A poem that I tried to write for Advent describes rather well the sequence of feelings that I go through. I now think the poem doesn’t really sound right, but apart from that it does illustrate what I mean, here it is:

Dear Father, it is our wish
As the year is about to start,

To dedicate ourselves to you:
Body, mind and heart.

Jesus, falling at your feet,
We beg your gentle hand,
To break the false security

By which we thought to stand.

Holy Spirit, we confess:
We’re hardly ever still,

To listen to your quiet voice
And learn to do your will.

So first I am really confident, I want to do something for God. Then I realise that perhaps I have lots of mixed motives and am perhaps overconfident. And then I start worrying about how to discern the voice of the Holy Ghost.

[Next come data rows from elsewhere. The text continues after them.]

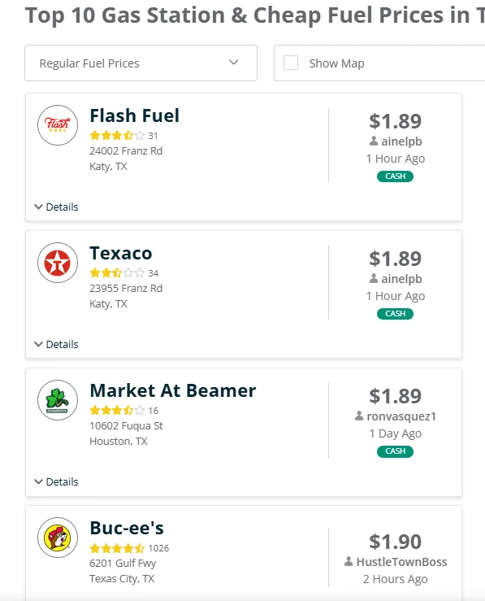Screen dimensions: 485x601
Task: Click the Flash Fuel star rating
Action: click(117, 135)
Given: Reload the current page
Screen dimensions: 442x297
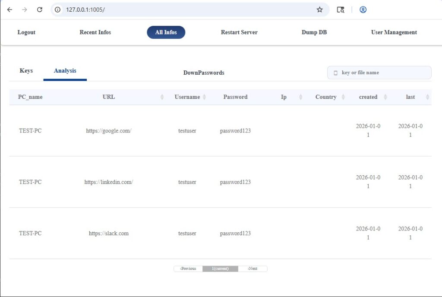Looking at the screenshot, I should pyautogui.click(x=40, y=9).
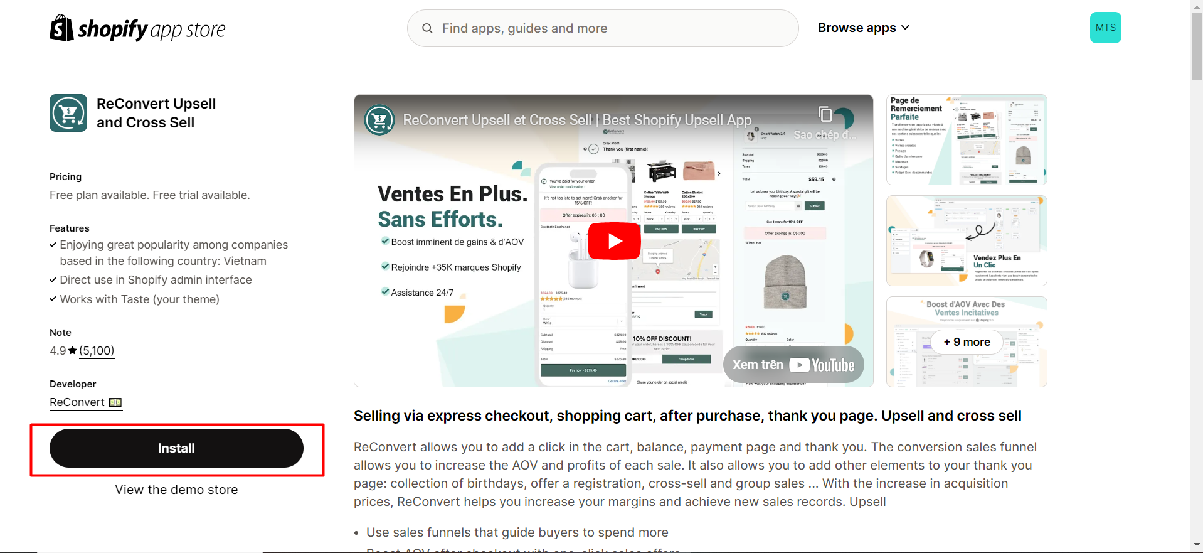Click the Find apps search field
Image resolution: width=1203 pixels, height=553 pixels.
(x=603, y=28)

And now I remember the image of quicksand. For how did I get into this mud in the first place? Obviously I put my trust in something that was not rock solid. I depend on confidence in order to do something, and therefore tried to fix that for myself. But conjuring up a confident emotion is like creating quicksand. How to get out? A Google search on quicksand reveals the solution[1]: try not to panic and move slowly to find solid ground.quicksand The good news is that there is really good footing to be found, but we must go out and look for it.

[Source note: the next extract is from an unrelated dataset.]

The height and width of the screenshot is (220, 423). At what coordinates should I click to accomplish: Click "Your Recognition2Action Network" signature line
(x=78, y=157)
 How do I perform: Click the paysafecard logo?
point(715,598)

Actually I do this quite often, just slowly do some simple thing that needs to be done[2], and try to be open to the outside world. Or what always helps, is going for a walk. The following poem reflects on such an occasion where I walked by a large church with a chapel dedicated to Saint Mary. Now I am not one to pray to saints, but it was cold and I wanted to sit quietly, and I figured that it would not be wrong if I only just looked at this altar with icon of Saint Mary. So I sat and looked up and then it seemed as if her eyes spoke to me, saying “I didn’t want to understand everything first…” (needless to say this is precisely what I do want, before I accept anything). So here is my reflection on that encounter:

Dear mother Mary,
How could you assent,
And give your heart

To let it be rent?

I look at your face,
So peaceful above.
You overcame fear,

Because you had love.

Your gentle reproof
Alights on me:
“Can you not trust,
Let questions be?”


I know I have failed,
What can I say.
“Lord, let your mercy
Enable my way.”

 I guess I probably need to learn that very often we just don’t know so precisely what to do, and failures are just a fact of life, we need to accept this insecurity, and try to enjoy the struggling. But we can be confident of God’s love for us in the midst of all this.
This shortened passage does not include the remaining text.